Caso não ocorram as ações prometidas é
o próximo governo será um governo “novo” que começa “velho”, algo que poderá
ocasionar muitos degastes e embates políticos com setores da sociedade e com o
próprio Congresso Nacional. Em quaisquer pais civilizado, casos como este que
ocorreu com a Petrobras, autoridade maior já teria sido afastada do cargo,
Fernando Collor por muito menos que isso, teve os direitos políticos cassado e
afastado sumariamente do cargo, será fundamental a mudança de atitude em
relação aos tristes episódios de um Brasil completamente contaminado pela
corrupção nas mais diversas esferas.
No cenário local, a situação se
apresenta com enormes expectativas, fato motivado pelo recente passado que
envolveu o governador eleito em denuncias pelo poder público.
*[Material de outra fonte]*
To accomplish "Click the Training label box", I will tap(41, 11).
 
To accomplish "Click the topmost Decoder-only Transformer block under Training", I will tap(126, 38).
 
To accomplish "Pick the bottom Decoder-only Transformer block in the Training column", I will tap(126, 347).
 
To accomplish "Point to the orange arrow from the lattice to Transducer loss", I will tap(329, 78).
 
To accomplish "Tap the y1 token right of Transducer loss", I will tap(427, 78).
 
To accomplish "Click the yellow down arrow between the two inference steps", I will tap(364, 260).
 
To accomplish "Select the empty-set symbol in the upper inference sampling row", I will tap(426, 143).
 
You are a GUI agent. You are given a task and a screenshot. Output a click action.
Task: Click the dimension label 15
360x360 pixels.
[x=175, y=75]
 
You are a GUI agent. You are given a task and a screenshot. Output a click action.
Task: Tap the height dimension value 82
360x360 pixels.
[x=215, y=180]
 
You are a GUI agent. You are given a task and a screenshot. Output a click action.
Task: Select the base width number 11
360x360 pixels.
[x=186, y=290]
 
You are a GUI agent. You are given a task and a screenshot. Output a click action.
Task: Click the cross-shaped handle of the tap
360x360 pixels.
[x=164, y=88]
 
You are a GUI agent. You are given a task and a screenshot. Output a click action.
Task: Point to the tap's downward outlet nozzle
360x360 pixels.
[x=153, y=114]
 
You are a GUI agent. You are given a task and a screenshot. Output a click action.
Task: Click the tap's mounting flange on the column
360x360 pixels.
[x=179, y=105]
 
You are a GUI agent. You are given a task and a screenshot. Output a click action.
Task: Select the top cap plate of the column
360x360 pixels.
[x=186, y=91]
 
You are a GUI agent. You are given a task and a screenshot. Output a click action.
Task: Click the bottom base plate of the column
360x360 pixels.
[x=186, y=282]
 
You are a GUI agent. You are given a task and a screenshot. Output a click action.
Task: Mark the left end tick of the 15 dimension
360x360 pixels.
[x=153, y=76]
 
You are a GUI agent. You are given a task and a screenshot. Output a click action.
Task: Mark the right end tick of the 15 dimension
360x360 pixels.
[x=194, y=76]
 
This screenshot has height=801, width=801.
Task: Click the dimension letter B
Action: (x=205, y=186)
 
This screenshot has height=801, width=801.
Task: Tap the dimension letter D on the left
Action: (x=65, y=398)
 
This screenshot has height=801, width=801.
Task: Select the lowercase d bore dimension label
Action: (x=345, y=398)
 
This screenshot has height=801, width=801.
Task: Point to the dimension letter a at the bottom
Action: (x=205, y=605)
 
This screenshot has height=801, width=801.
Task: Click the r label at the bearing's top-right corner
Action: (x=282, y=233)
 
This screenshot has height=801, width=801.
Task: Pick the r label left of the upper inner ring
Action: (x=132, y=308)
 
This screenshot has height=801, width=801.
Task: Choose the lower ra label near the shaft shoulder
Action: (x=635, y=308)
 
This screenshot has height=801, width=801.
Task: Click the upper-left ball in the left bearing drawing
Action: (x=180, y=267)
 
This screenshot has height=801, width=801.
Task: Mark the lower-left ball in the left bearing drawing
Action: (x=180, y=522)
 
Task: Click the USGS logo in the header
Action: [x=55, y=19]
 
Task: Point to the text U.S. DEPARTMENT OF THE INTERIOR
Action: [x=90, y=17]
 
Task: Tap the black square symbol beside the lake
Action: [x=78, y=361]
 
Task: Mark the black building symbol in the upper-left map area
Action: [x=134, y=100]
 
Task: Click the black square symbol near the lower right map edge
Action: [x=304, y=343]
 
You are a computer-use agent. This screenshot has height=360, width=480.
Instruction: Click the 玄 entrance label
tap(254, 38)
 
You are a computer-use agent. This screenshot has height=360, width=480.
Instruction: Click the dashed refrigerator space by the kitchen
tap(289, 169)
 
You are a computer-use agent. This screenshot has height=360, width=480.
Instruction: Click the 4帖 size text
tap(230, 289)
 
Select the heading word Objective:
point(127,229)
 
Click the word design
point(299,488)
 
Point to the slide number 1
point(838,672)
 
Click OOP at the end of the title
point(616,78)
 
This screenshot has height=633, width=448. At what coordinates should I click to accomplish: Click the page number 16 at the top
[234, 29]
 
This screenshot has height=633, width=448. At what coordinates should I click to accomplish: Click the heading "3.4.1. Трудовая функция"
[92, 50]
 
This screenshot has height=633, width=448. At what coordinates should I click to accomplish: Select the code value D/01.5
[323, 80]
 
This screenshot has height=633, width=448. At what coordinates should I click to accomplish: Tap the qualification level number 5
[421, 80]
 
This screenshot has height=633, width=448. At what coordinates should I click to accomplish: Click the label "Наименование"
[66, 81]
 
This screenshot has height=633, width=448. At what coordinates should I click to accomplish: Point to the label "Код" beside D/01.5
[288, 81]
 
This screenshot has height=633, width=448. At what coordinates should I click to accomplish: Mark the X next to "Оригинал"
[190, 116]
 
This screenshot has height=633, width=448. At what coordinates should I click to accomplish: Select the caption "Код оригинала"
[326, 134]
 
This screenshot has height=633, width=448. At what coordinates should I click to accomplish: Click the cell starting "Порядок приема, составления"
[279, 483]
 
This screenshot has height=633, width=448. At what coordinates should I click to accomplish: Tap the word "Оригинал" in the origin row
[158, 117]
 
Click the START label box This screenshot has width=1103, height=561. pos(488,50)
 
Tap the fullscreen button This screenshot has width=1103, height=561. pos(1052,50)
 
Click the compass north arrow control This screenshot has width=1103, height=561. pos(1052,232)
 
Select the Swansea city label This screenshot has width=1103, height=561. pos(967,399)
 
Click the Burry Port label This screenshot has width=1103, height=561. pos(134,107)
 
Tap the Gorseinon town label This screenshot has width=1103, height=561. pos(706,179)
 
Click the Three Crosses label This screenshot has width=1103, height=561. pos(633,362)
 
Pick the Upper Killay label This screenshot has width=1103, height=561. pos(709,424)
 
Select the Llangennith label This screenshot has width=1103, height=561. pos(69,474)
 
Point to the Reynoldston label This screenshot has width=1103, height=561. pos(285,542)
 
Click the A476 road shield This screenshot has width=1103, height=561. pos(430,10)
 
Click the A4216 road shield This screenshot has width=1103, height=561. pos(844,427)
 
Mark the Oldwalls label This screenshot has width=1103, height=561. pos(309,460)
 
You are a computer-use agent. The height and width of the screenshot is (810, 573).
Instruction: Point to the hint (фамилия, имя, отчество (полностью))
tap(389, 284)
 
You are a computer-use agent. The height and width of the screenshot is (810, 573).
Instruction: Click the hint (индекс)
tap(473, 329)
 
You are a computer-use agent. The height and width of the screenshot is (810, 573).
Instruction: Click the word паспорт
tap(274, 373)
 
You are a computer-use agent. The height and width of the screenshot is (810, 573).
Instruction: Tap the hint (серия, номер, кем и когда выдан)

Neste caso, será
importante considerar que a história não pode se repetir de forma desfavorável
para um mesmo lado. O governador eleito terá a grande oportunidade de
demonstrar o que o Amapá precisa para o futuro. A sociedade de alguma forma
está farta de ver o Amapá constantemente na mídia nacional com a divulgação de
fatos lamentáveis em relação a questão de mau uso de recursos públicos e as
mirabolantes operações da Policia Federal.
O que se espera dos eleitos, tanto no
contexto nacional como no âmbito local, é o comprometimento com as questões
defendidas no pleito eleitoral, de respeitar o eleitor, principalmente a
sociedade. Os eleitos não serão gestores apenas do universo que os elegeu, mas
de toda a sociedade. No caso do Amapá, as brigas intermináveis entre os
governadores e prefeitos tem prejudicado o desenvolvimento dos municípios,
prega-se historicamente o discurso da democracia de que não haverá retaliações,
entretanto na prática não é que acontece.
O
governador não consegue fiscalizar tudo, para isso existe o grupo de gestores
de primeiro e segundo escalão, neste quesito reside um dos maiores problemas
brasileiro. Os compromissos de campanha e os laços de tantas alianças quase
sempre deixam o mandatário “amarrado” em cumprir o que foi acordado, até aí,
tudo bem, o problema está em que vai ocupar funções estratégicas, na maioria
das vezes pessoas sem a qualificação necessária para assumir. O Brasil tem
pagado um preço elevado por este cenário institucional completamente perneta,
tudo conspira para dar errado.
O próximo governo do Amapá terá que
ter a sabedoria necessária para oportunizar o desenvolvimento do Amapá. As
causas dos problemas estruturais do Amapá já são conhecidas, porém deve-se
ressaltar a incapacidade administrativa ao longo de décadas para se avançar em
temas que são vitais para avançarmos em outra direção, um destes temas é a BR
156. Neste ano de 2014, foi veiculado em uma reportagem nacional sobre a BR 156
no Amapá, décadas de ostracismo, desvios de recursos, incapacidade para lidar
com as adversidades contribuíram para fazer esta BR federal a mais incompleta
do Brasil. Outro imbróglio é a famigerada ponte binacional, com quase dois anos
de inaugurada esta ponte neste momento não serve para nada, somente para compor
a paisagem entre o Oiapoque e Saint George na Guiana Francesa.